Existence and selection of solutions in the energy-variational framework with applications in fluid dynamics
Thomas Eiter, Robert Lasarzik, Marcel Śliwiński
TL;DR
The paper develops a general energy-variational framework for abstract evolution equations, allowing energies with linear growth and two distinct regularity weights to ensure lower semicontinuity and compactness. Existence of global energy-variational solutions is established via a minimizing-movements scheme, with robust selection criteria to choose among nonunique solutions. The framework is then applied to the Euler–Korteweg system and to binormal curvature flow, yielding global solvability and, in the geometric setting, a weak-strong uniqueness principle.
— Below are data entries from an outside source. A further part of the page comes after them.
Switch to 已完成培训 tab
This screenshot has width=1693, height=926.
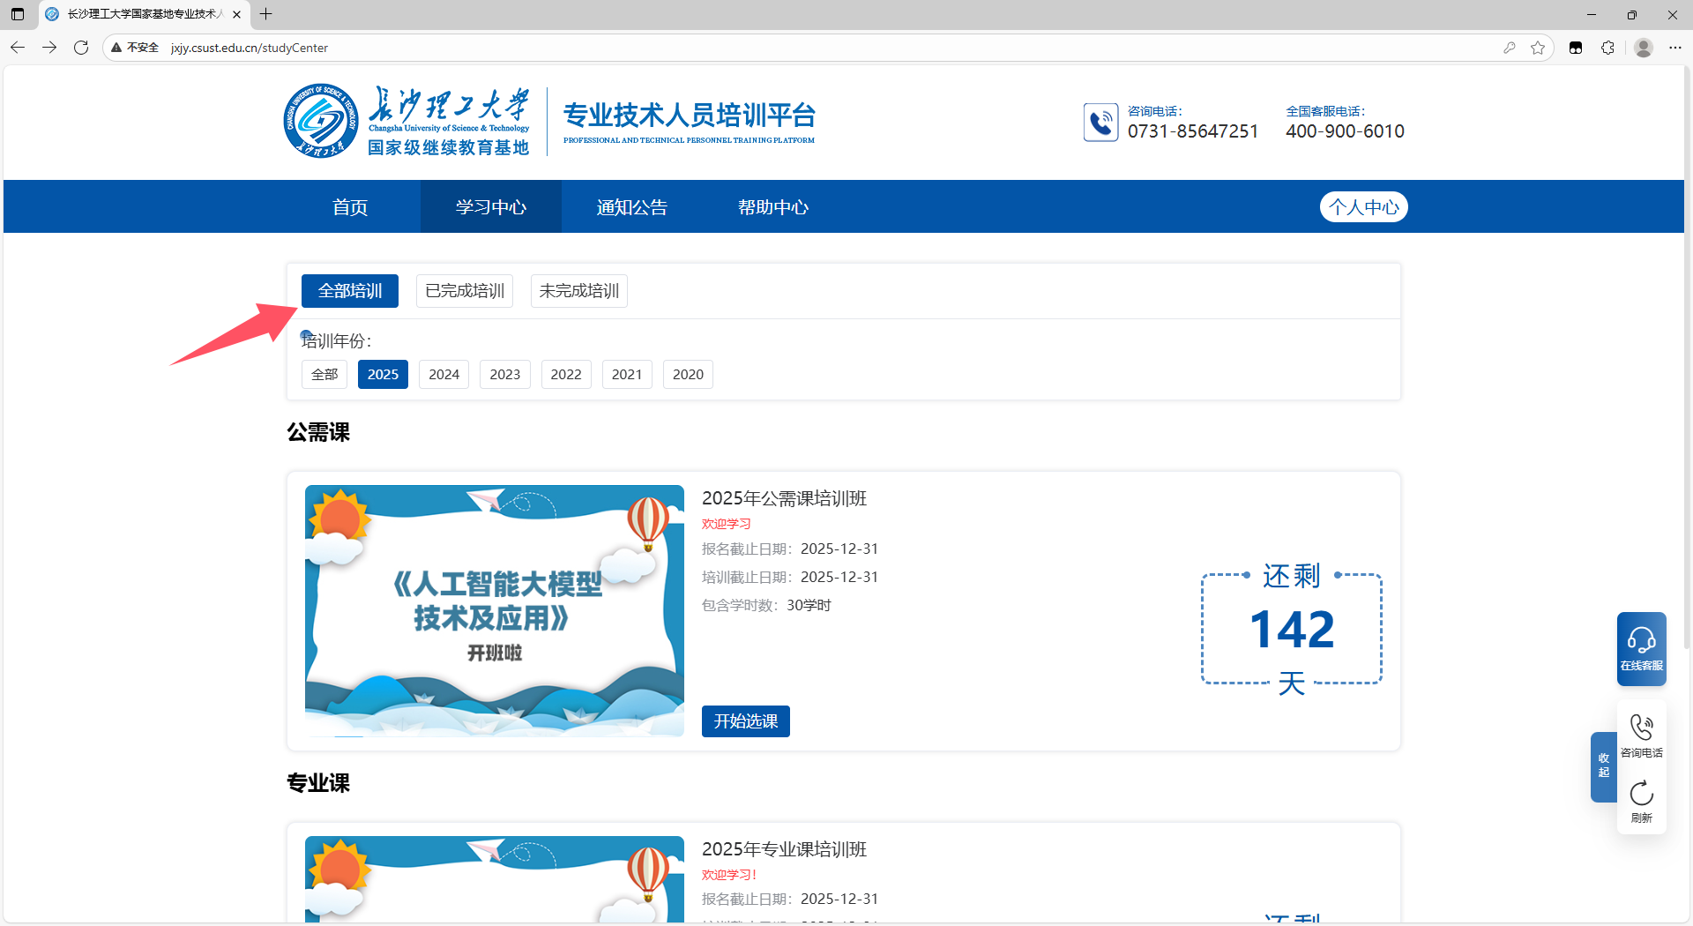coord(465,291)
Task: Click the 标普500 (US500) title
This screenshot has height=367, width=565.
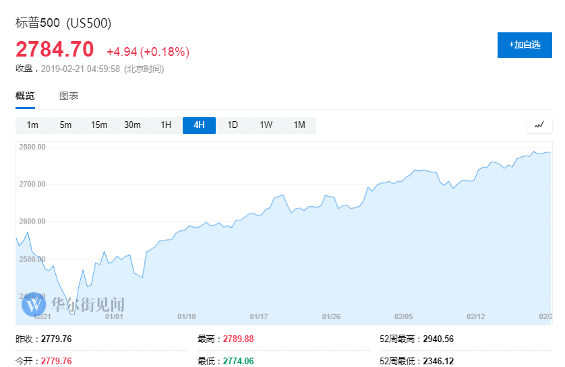Action: click(x=63, y=23)
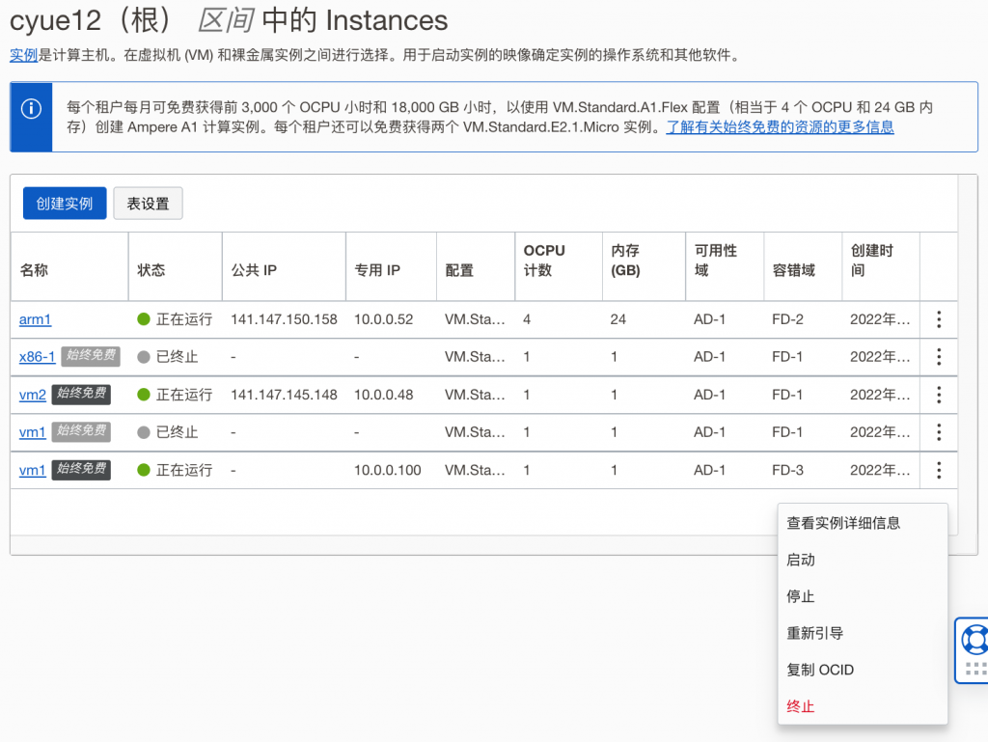
Task: Open three-dot menu for x86-1 instance
Action: point(939,357)
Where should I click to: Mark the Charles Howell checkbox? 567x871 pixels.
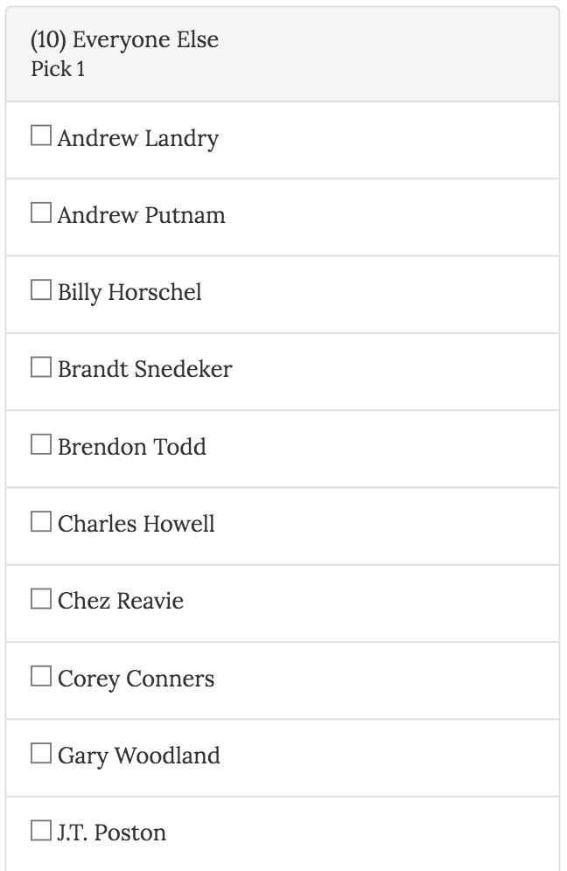click(41, 522)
The results unify fluid-mechanical and geometric PDEs under a common variational structure and provide tools for selecting physically relevant solutions through energy defect control and functional minimization. This has potential implications for analyzing singular limits, turbulence, and numerical schemes that preserve energy-dissipation structure.
Abstract
We provide a novel existence result for energy-variational solutions to a general class of evolutionary partial differential equations. Compared to previous works on this solution concept, the generalization is mainly twofold: a relaxation of the assumptions on the regularity weight and the admissibility of energies with merely linear growth. We apply the abstract theory to the Euler--Korteweg system and to the equation for binormal curvature flow, which serve as examples that require the first and second generalization, respectively. Moreover, we discuss criteria that are suitable for the selection of particular energy-variational solutions in the possibly multi-valued solution set.